4. A splash type fill assembly structure of claim 1 wherein said fill members are in relative offset relationship in said supporting means with respect to fill members thereabove or therebelow.
5. A splash type fill assembly structure of claim 1 wherein the perforations in all the surfaces are holes from 1/8 inch to 1/2 inch in diameter and are 10% to 80% of the projected surface area of each fill member.
6. The splash type fill assembly structure of claim 1 wherein said upper surface element extends in an opposite direction from the connecting surface element than does the lower surface element and the width of the upper surface element is substantially the same as the width of the lower surface element.
7. The splash type fill assembly structure of claim 1 wherein said upper surface element extends in an opposite direction from the connecting surface element than does the lower surface element, the width of the upper surface element being substantially the same as the width of the lower surface element and the width of the connecting surface element being about equal to the combined width of the upper and lower surface elements.
The invention relates to an improved splash bar cooling tower fill configuration for use particularly in crossflow cooling towers, of either the mechanical draft (which is illustrated herein) or natural draft, i.e., hyperbolic type.
Among the problems associated with prior splash bar fill configurations and arrangements is that in most designs the splash bars are disposed with the longitudinal axis perpendicular to the direction of air flow. The transverse shape and dimensions of these splash bars thus create a large projected area in the direction of air flow which results in a higher resistance to air flow. Consequently the pressure drop induced in the system by the splash bars is greater than desired. Furthermore, fill splash bars designed for transverse orientation must of necessity have a low profile transverse shape thereby resulting in a part with less structural strength and stability than desired.
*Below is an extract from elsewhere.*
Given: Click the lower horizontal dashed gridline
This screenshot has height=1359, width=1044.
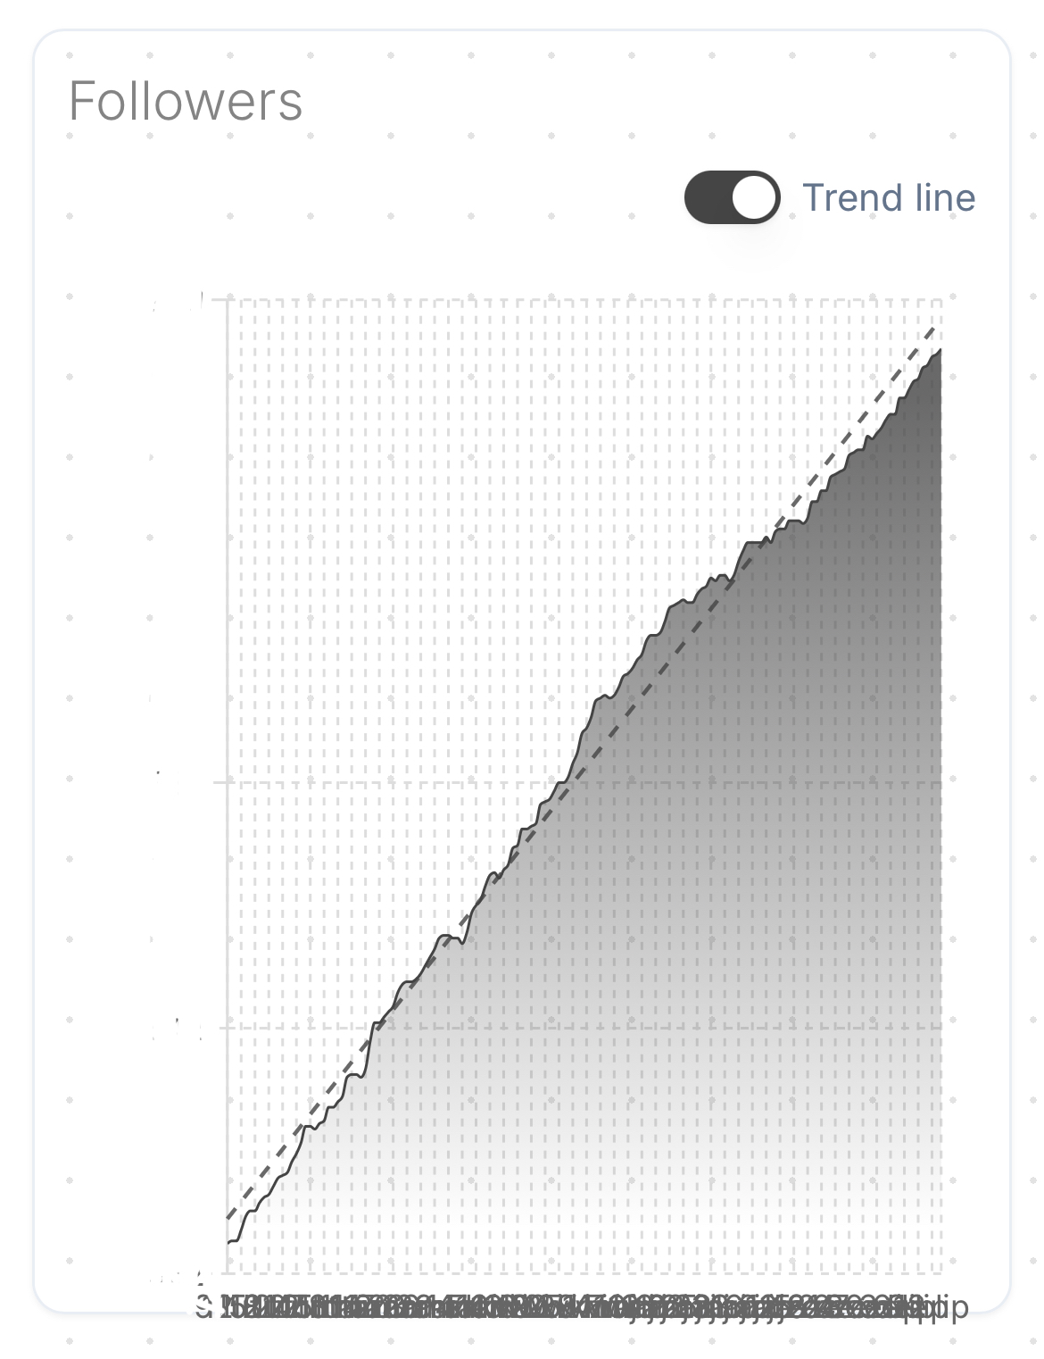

Typical examples of this type of fill are shown in U.S. Pat. No. 3,647,191 patented on Mar 7, 1972, U.S. Pat. No. 3,338,895 patented on June 25, 1968 and U.S. Pat. No. 3,468,521 patented on Sept. 23, 1969.
U.S. Pat. No. 3,647,191 shows M-shaped open base fill lying transverse to air flow namely lying essentially perpendicular to the air flow direction. U.S. Pat. No. 3,338,895 shows a triangular open base fill again lying transverse or perpendicular to the air flow. U.S. Pat. No. 3,468,521 shows a fill strip having an elongated edge that is convex in vertical lateral planes and an upper surface which slopes downwardly to terminate at the convex portion. Again, this fill lies transverse or perpendicular to air flow.
Other splash bar fill designs which orient the members such that the longitudinal axis of said splash bar fill are parallel to the direction of air flow do not provide an effective splash surface area in the direction of water flow and the water break-up and retention time are less than desired. As an example, U.S. Pat. No. 3,758,088 patented on Sept. 11, 1973 shows non-planar sine-wave type fill members lying longitudinally and parallel with the air flow. This fill is made of solid sine-wave sheets having no openings therein for effective water break-up and more efficient heat transfer between water and air.
Also older designs such as wood fill slats oriented with the longitudinal axis parallel to air flow as in U.S. Pat. No. 2,497,389 patented Feb. 14, 1950 to R. H. Ahrens did not materially aid in directing and controlling air flow in the desired direction and performance of the cooling tower was adversely affected when cross winds or other atmospheric disturbances occurred.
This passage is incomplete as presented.